» **Collected data entries**:
###

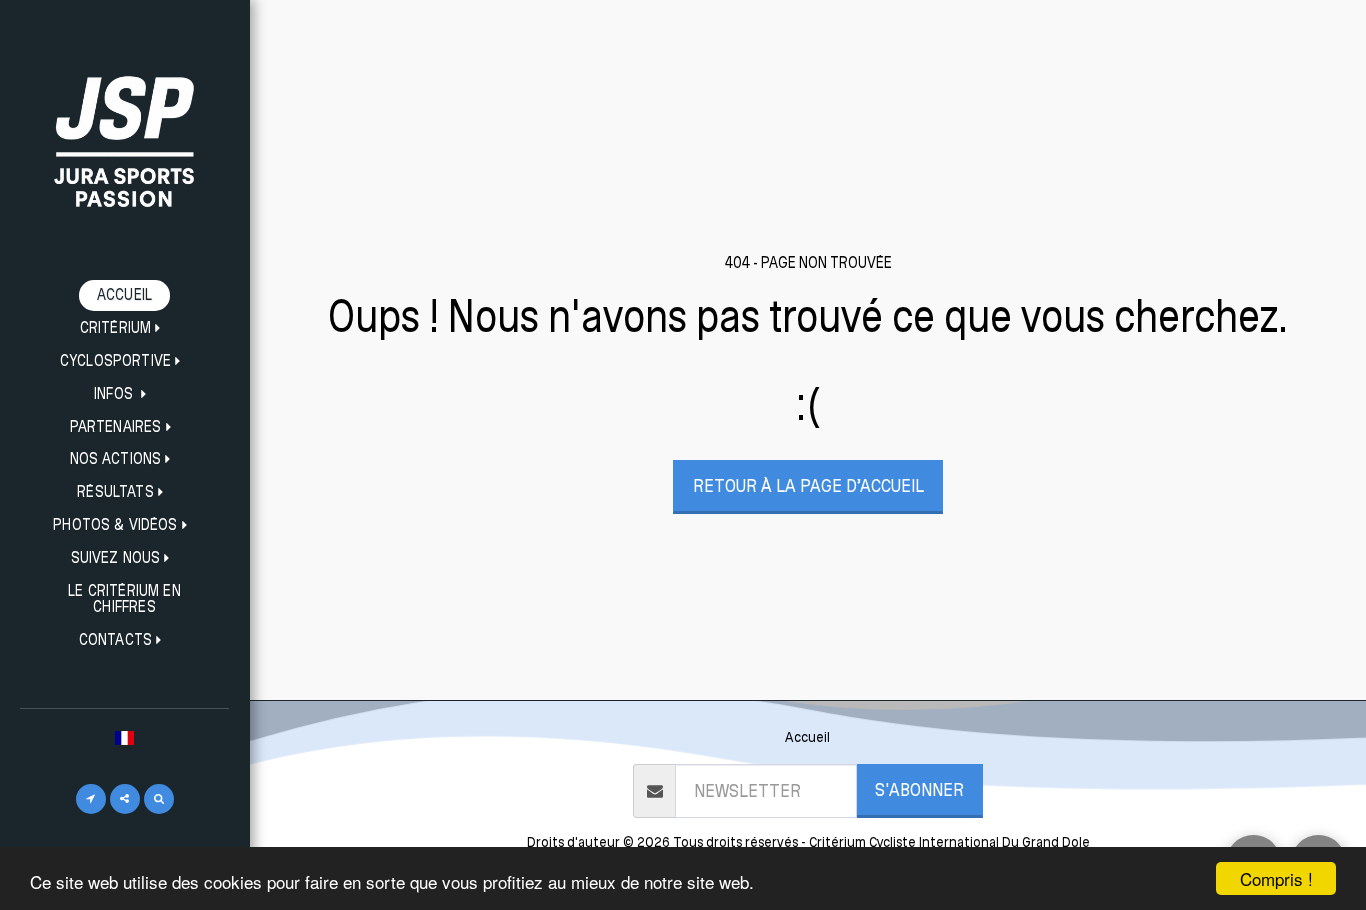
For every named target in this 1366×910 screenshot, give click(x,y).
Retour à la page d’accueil (808, 485)
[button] (125, 328)
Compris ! (1276, 878)
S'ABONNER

###

» **Action item**: Each line above is to be copied verbatim. Drop any image from the copy.

» **Your response**:
For every named target in this 1366×910 screenshot, give click(x,y).
Retour à la page d’accueil (808, 485)
[button] (125, 328)
Compris ! (1276, 878)
S'ABONNER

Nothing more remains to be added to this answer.